Commodore Format
1st January 1993
Author: Clur Hodgson
Publisher: Grandslam
Machine: Commodore 64
Published in Commodore Format #28
What's your idea of the perfect round of golf? A battle with the elements on the back nine at the Barrow In Furness corporation pitch and putt or a blisteringly fast C64 golf sim in the comfort of your own room? Clur (County Crazy Golf Champion, Rhyl, 1978) gets her Tarby trousers on and goes where eagles dare - and bogies fear to tread...
Nick Faldo's Championship Golf (Grandslam)
Ask yourself what you'd like to see on the perfect golfing sim: smart scenery? Nick Faldo's got it. Good ball control? It's here. Not having to wait an eon between screens? No problem. Lots and lots of play options? But of course, sir. What more could a budding US Open winner ask for, except a pair of ridiculous trousers, a daft name and some of those elegant spiky shoes?
The most stunning aspect of Nick Faldo is the speed the game runs at. Its wham, bam, three under par ma'am! Hit a shot, check the map and then you're straight back on the grass - you can just play and go! Somehow the entire course is re-mapped and re-drawn in just a few seconds but with a loss of graphic quality! So while your C64's crunching the calculations, you're working out how to play the next hole.
First you have to decide which type of game you want to play. There's one-, two-, three- and four- [five, once I caught a fish alive... - Clur] [Oh get a grip woman! - Ed] player strokeplay or two- and four-player matchplay to choose from. Strokeplay's rather like playing on the holiday campsite's crazy golf course, where the winner is the player who takes the fewest shots to clear the wobbly bridge, windmill and weird loopy-the-loop type thing.
Matchplay is a struggle to 'get down' in the fewest 'strokes'. Or, put more sensibly, where the player with the most holes to their name wins the game. It's rather like tennis [No, it's not - Ed] - the margin of victory for each hole is irrelevant, it's the number of holes each player wins that counts.
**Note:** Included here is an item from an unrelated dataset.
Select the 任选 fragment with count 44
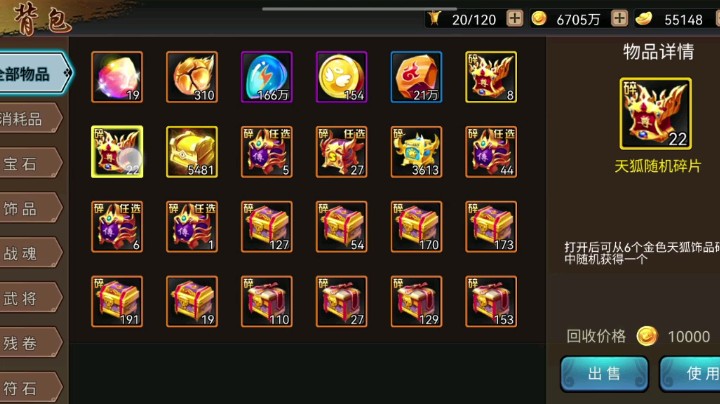Screen dimensions: 720x404 [x=491, y=152]
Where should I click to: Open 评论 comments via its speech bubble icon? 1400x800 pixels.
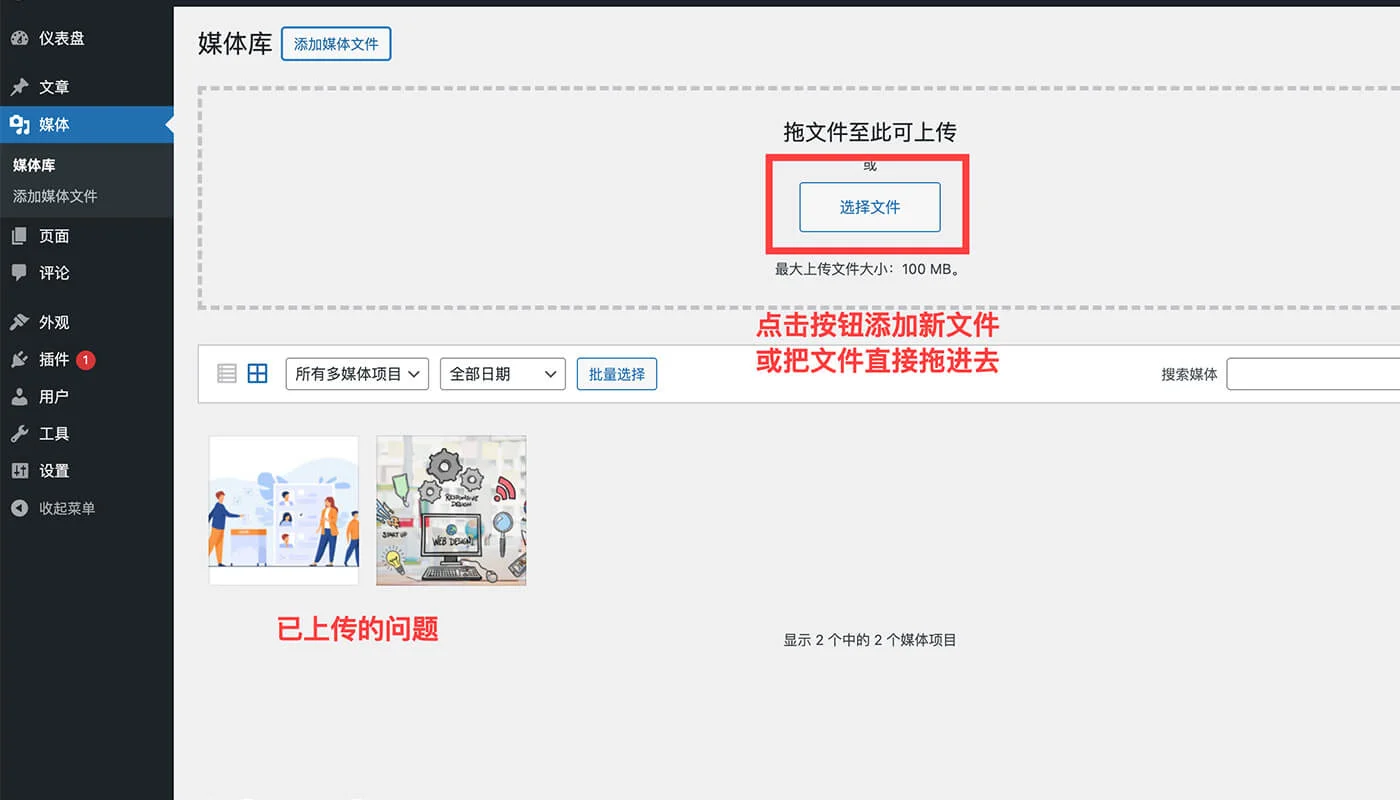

You can only lug fourteen clubs around for each game. It's not that your caddy's a bit of a weed, it's the rules! You have to choose which irons, woods and wedges to take on the fairway before you leave for the first hole. Using a simple selection screen you just highlight clubs you want and stuff 'em in your bag. The skill level required to use each club is displayed next to the name, as is the distance which that particular stick can hit a ball at full whack.
Right, you've chosen your opponent(s). You've got some high quality hitting sticks, now all you really want to do is get out and hit something, hard. So then you namby around with the fire button and, whoops... the ball's hooked right, into a bunker that a Houdini would have trouble escaping. Each shot must be set up perfectly.
You have to take account of everything from the wind speed to altering the position of your feet. There are eight options in the push-up menu, five of which are under your control, while the other three help you control your shot.
Once you're happy with the set-up then you can aim and finally start the club swinging. It's a delicate operation, requiring a swift series of precise fire button laps or you'll hook (hit the ball horribly left) or slice (hit it horribly right) the shot. Of course, once you get used to the controls, you can use a slight hook or slice to avoid the occasional gigantic tree, gigantic lake or detective disguised as a bush (?).
Your player's smoothly animated with a perfect swing as he whacks the tiny white ball up into the sky. Now all you have to do is watch that hole-in-one fly - straight into a nearby pond. After fighting along the fairway, battling through bunkers and getting on the green it's time to putt your stuff. Sinking the ball is tougher than it looks, despite the excellent controls. Luckily, there are maps to show the high and low points on each green, so the birdies soon start picking off your bogies - or something.
Nick Faldo's Championship Golf gives you all the best aspects of a round at your favourite club, without the walking and grotty weather. Skilful play not luck will get the, as Winston Churchill put it the, "very small ball in the even smaller hole" (he wasn't very bright for a Prime Minister, was he? - TMB).
The more you play the better you get. And the better you get the more you want to play. Some people might accuse a golf game of being far too specialised, but that's not true. Anyone, no matter how badly they do at first, will understand and enjoy this game after a few short holes. If you're too lazy, or too skint, to play the sport of top retired comedians - you know, the ones who aren't actually funny! - then Nick Faldo's Championship Golf is a sure-fire winner. It leaves the Leaderboards and Jack Nicklauses of this world for dead (or floundering at the first at the very least) with its fast, accurate golfing action. So buy it now! Go on. No, don't wait for your next birthday! The game may be a tad on the pricey side but it's well worth every penny.
Good Points
- Excellent graphics!
- The screens are redrawn very quickly.
- Impressively wide range of play options for each shot.
- Putting feels different from fairway shots.
Bad Points
- A tad expensive for a specialist game.